Ngayogjazz, Musik untuk Warga Segala

By , Rabu, 18 Januari 2017 | 10:00 WIB

Sosoknya berkarib dengan seni sejak dini. Masa kanak-kanak Djaduk Ferianto diisi dengan menabuh kendang, belajar karawitan, mendalang, dan menari. Kini, dia dikenal luas sebagai musikus kawakan berkat kepiawaiannya mengelaborasi musik tradisional dan modern. Jelang akhir tahun lalu, dia bersama para musisi kembali menggelar Ngayogjazz, menebarkan kebahagiaan lewat musik jaz ke desa-desa penjuru Yogyakarta. 

Bagaimana lingkungan memengaruhi jiwa seni Anda?

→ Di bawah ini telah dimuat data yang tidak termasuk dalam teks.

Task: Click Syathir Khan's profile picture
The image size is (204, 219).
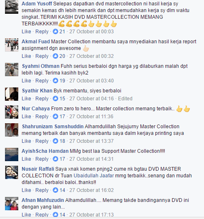Action: pyautogui.click(x=12, y=94)
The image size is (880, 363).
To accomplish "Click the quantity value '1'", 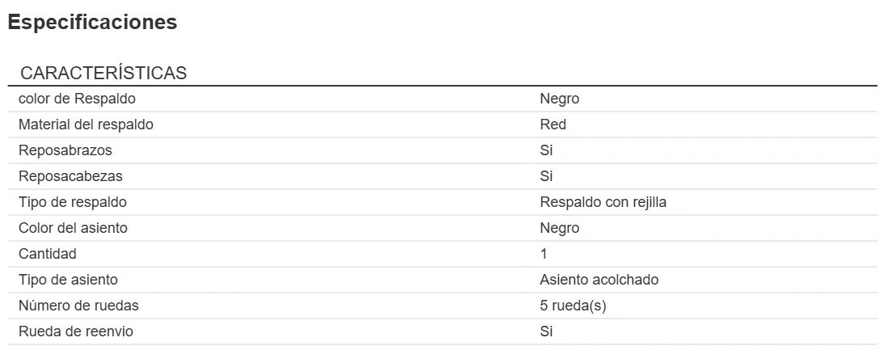I will coord(544,254).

Saya dibesarkan dengan unsur tradisi yang sangat kental. Aktivitas kesenian berlangsung hampir setiap hari di rumah, yang difungsikan sebagai ruang kreatif—Pusat Latihan Tari Bagong Kussudiardja. Sekira usia lima tahun, saya mencoba bermain kendang. Buat saya kendang sangat dinamis.

Anda sempat memilih kuliah seni rupa. Ada alasan khusus?

Di seni rupa saya diajak berani bicara, berdiskusi, dan berpikir bebas keluar dari pakem. Namun, rupanya, passion saya tetap di musik. Saya memilih keluar. Akan tetapi, dari seni rupa, saya belajar ‘melukis bunyi’. Saya kemudian mengadopsi konsep ‘ngeng’: Bunyikan saja dahulu, dipikir belakangan!

Selama ini, Anda bergelut dengan musik tradisi. Apa latar belakang Anda merancang Ngayogjazz?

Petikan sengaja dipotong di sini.